• [Prompt 1]
Answer these questions about the "things I need less of" list.
(a) Which phone company does the writer complain about when worrying whether the phone line works?
(b) Which room does the writer say does NOT count toward the clean-and-purge effort?
(c) After the bedroom and the den, where does the writer plan to go next?
• [Prompt 2] Write the next part of the "things I need less of" list, picking up right after its last sentence.

• [Selected extract]

8 Things : I Need Less Of:
1. First of all, I need less guff from the girl. Where in the mother hand-book is the warning about PRE-pre-puberty? Or the saucy attitude that develops, along with those hormonal rushes and imbalances?
All I need is for her to listen to what I am saying now and then -- and just -- do it. Without hassle. Without me nagging a billion times. Without me wanting to break down and cry in frustration. Without me walking away so I can vent and cry in the silence of my own room.
2. I need less worry when it comes to my job. I worry about time. I worry about hearing the phone. I worry if the phone line is working (darn AT&T). I worry about the number of calls. I worry if the phone doesn't ring within a certain length of time.
That worry begets more worry....can I pay the mortgage.....yada yada... so we run back to the if I take today off to go out with my boyfriend how will I end up trying to make it up later on.....
Bleck!
3. I need less clutter, less useless clutter. Actually, this is a big thing on my as-yet mental to-do list. Clean and purge. Clean and purge. I am starting small. E's room does NOT count. That was a necessity. I made great headway in my own closet, at least the one side. I have other arenas crowding in to be next on the list. My bedroom first. I did a little tonight. There's is alot more in need of being done. Then the den. Then, then, I can start hitting the storage room.

• [Data section]
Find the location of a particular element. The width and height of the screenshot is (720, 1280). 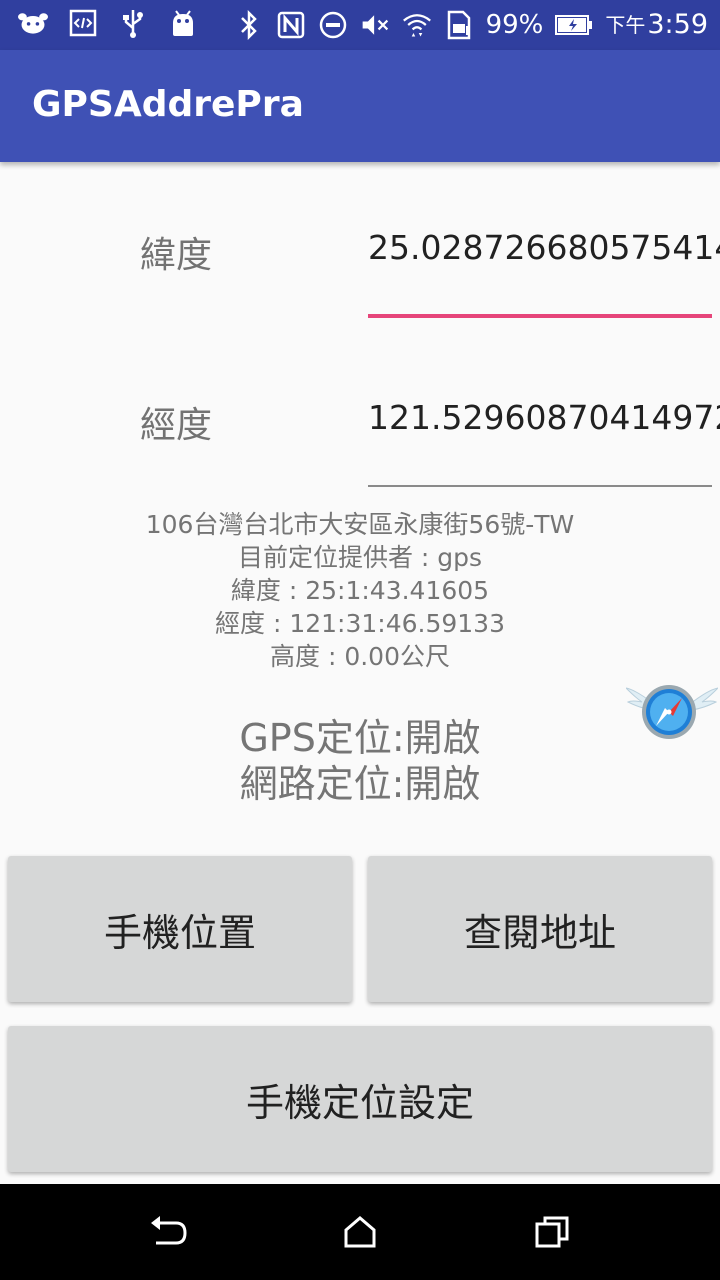

wifi-icon is located at coordinates (417, 25).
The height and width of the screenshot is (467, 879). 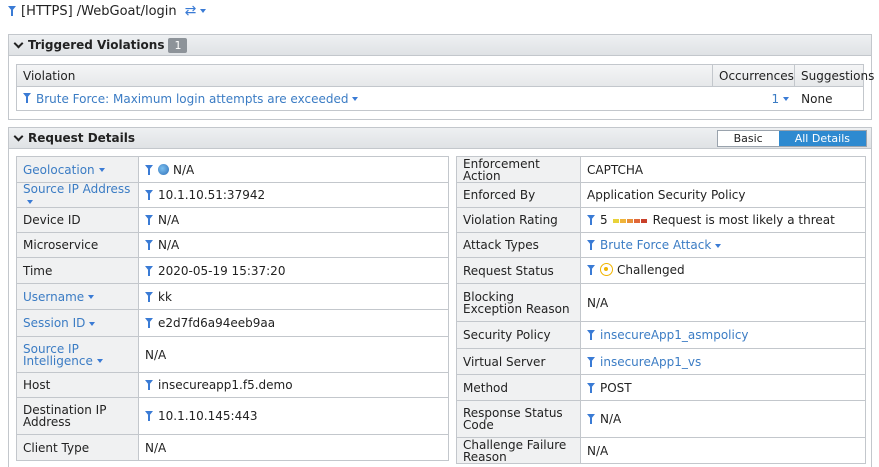 What do you see at coordinates (365, 76) in the screenshot?
I see `column-violation: Violation` at bounding box center [365, 76].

• [Expected answer 1]
(a) AT&T
(b) E's room
(c) The storage room

• [Expected answer 2]
4. I need less fear in my life, less fear, less anxiety. I need less fear of drawing, of writing, of the work I do. I need less fear of just being me. I need to stop being afraid of the way things might turn out, or how they could turn out. I need to stop what if-ing myself to death. And I don't what if! But if one creeps in, usually when someone asks me a question, I'm doomed as my mind takes off in leaping bounds to dodge and dive all over the place. That has got to stop.
5. I need less procrastination and hesitation. I need to just grab the bull by the horns and do it. I've had the paint for my fireplace hearth here for how many months now? I think two, maybe three. I have been stalling on the next installment of my drawing class why? I haven't picked up the books I am reading in at least a week, if not more, why? I haven't located my ice pick or my stapler as yet why? You get the picture.....
6. I need less time spent mowing the frakkin' lawn. This grass keeps GROWING because it won't stop raining. I thought I had a handle on things with the lawn...and then it rained for three days straight. And I didn't plant my baby trees yet--which drags us back to procrastination all over again. :-)
7. I need less time online working through everyone else's blogs and tweets and whatnot. I love everyone's work; I love what they have to show; I love the inspiration and the up-lift I get-but I cannot give so much of myself to you and still have time for me...
I do the best I can, when I am able to....
8. I need less cereal as a meal in my life, right now. I hate to cook for just me, and the girl rarely eats what I want to eat, and I hate to cook 2 meals. So I usually end up cooking something for her and then grabbing something for me later on. I have to stop doing that.
Here's my 8 things....
Good-night.
Until next time.....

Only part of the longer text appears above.